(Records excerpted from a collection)

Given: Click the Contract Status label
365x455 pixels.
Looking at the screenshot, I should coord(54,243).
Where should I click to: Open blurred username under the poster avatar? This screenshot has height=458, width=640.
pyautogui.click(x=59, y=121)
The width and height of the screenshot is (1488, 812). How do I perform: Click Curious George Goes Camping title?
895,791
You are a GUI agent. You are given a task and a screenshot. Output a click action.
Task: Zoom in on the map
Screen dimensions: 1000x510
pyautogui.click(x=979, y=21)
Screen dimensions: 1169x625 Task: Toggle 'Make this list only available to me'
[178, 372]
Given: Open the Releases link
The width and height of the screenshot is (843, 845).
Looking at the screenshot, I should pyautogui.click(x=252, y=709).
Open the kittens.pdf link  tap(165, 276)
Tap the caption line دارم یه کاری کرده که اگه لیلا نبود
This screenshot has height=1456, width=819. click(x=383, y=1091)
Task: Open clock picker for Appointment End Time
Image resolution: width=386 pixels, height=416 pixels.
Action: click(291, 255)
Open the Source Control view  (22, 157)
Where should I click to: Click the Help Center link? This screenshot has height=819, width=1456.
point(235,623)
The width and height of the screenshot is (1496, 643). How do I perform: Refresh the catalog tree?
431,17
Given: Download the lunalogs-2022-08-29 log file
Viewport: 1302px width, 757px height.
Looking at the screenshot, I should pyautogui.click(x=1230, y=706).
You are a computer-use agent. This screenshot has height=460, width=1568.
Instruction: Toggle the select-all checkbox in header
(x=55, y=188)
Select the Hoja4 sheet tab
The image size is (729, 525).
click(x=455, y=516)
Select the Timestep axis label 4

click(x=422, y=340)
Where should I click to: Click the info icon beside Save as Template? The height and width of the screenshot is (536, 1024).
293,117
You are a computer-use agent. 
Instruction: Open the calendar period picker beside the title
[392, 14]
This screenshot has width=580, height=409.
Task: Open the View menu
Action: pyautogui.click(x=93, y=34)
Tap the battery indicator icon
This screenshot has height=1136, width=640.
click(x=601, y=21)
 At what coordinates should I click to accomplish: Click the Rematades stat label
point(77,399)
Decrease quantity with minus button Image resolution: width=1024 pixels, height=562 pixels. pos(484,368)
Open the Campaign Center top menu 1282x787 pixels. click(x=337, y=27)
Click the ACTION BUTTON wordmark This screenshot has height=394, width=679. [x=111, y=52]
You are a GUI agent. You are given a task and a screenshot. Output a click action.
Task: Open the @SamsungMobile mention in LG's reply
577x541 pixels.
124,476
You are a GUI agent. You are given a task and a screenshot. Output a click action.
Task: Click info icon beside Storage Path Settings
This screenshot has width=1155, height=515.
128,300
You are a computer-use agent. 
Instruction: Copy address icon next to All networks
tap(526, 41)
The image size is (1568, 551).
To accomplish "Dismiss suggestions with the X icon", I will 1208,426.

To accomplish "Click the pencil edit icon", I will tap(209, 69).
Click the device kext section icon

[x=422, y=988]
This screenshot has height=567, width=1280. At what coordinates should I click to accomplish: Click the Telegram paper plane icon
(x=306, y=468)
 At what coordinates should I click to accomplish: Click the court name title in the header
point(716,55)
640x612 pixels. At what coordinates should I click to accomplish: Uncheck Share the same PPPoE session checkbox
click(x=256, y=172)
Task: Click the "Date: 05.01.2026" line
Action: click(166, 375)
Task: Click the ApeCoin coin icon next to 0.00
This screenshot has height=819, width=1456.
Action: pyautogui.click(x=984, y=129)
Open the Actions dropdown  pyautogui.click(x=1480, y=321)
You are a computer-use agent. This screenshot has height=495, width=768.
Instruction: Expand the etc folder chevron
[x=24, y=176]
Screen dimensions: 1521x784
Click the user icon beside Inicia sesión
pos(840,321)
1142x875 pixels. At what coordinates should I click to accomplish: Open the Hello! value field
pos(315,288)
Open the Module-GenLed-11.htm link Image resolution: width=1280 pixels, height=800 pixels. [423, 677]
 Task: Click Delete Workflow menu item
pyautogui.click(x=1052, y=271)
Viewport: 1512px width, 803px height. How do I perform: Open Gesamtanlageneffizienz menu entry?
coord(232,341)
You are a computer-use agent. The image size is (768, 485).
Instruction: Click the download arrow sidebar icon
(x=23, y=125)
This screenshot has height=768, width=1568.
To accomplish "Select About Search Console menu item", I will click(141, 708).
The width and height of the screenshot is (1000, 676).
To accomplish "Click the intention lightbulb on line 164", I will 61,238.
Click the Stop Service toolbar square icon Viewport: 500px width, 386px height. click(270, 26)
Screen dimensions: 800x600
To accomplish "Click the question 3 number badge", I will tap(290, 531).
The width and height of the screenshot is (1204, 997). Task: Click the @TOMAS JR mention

TO DO ▸
Only the lines that hold the word "computer" are wanted; each should be pulled from the records.

ANSWER SPACE ▸
You are a computer-use agent. This screenshot has height=460, width=1568.
You are a computer-use agent. 
You are a computer-use agent. 
You are a computer-use agent. This screenshot has height=495, width=768.
You are a computer-use agent. The image size is (768, 485).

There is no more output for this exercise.